• Corresponding author: Ruedi Aebersold (ZTH Zurich); Johan Auwerx (Interfaculty Inst. Bioengineering, EPFL)
  • GWASによって種々の表現型に相関する膨大な数の遺伝子座が同定されたが、複雑な表現型を決定づける遺伝因子群の多くは未だ不明であり、その解明は、遺伝子から表現型に至る多層な階層的データとその統合的解析から進めていくことになる。
  • 近年、SWATH(sequential window acquisition of all theoretical fragment ion spectra)-MSを含む質量分析法の進歩によってプロテオミクスとメタボロミクスについても高品質なデータを入手可能になってきたところ、今回、肝臓ミトコンドリアを対象とする多層オミクス(-omics)の融合解析“トランスオミクス(transomic approach/integration/analysis)”のケーススタディーを行った。

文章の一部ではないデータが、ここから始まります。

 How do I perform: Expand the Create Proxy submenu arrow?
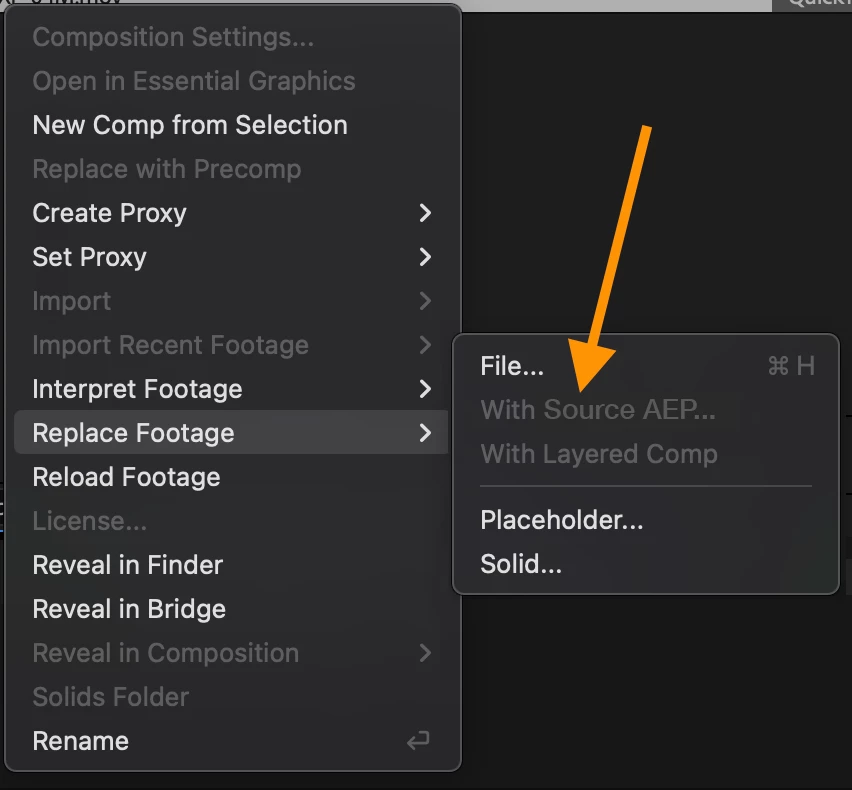tap(425, 213)
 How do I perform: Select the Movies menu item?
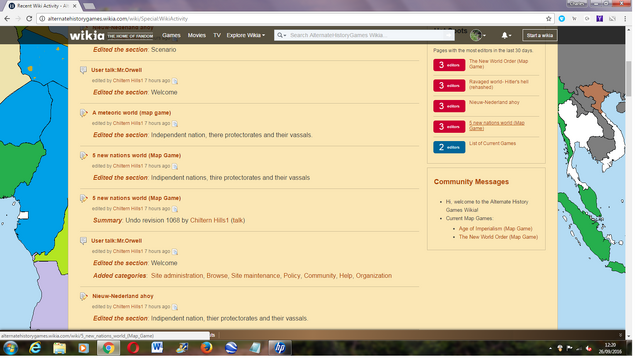tap(197, 36)
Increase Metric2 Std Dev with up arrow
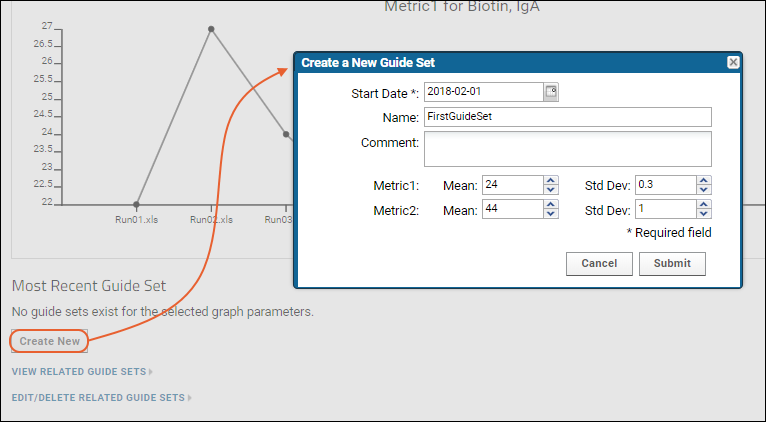Viewport: 766px width, 422px height. coord(704,204)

    • リコンビナント近交系BXDマウス386匹80コホートの代謝、ミトコンドリア機能、ならびに循環器機能を2種類の環境条件で測定。
    • 全例のゲノムと肝臓を対象とするトランスクリプトーム(25,136転写物)、プロテオーム(2,622タンパク質)ならびにメタボローム(981代謝物)データを取得し、ネットワーク解析。
    • 転写物とタンパク質の対応2,600組を同定し、量的形質遺伝子座の85%がその中の転写物またはタンパク質に特異的に影響を与えることを見出した。
    • トランスオミクスによって、個々のオミクスからは見えて来なかった遺伝型と表現型の間の階層的因果関係を見出した。例えば、Cox7a2l の配列変異がタンパク質の活性を変え、ひいてはミトコンドリア呼吸鎖スーパー複合体形成過程を改変することを見出した。
    • また、ミトコンドリアタンパク質と、心拍数、コレステロール合成、ならびに分岐鎖アミノ酸といった複雑な代謝表現型とのリンクも見出した。
    • 本研究は、定量的プロテオーム測定が、トランスクリプトミクス、ゲノミクスおよびメタボロミクスを相補する鍵となって、複雑な形質の解析を前進させていくことを示した。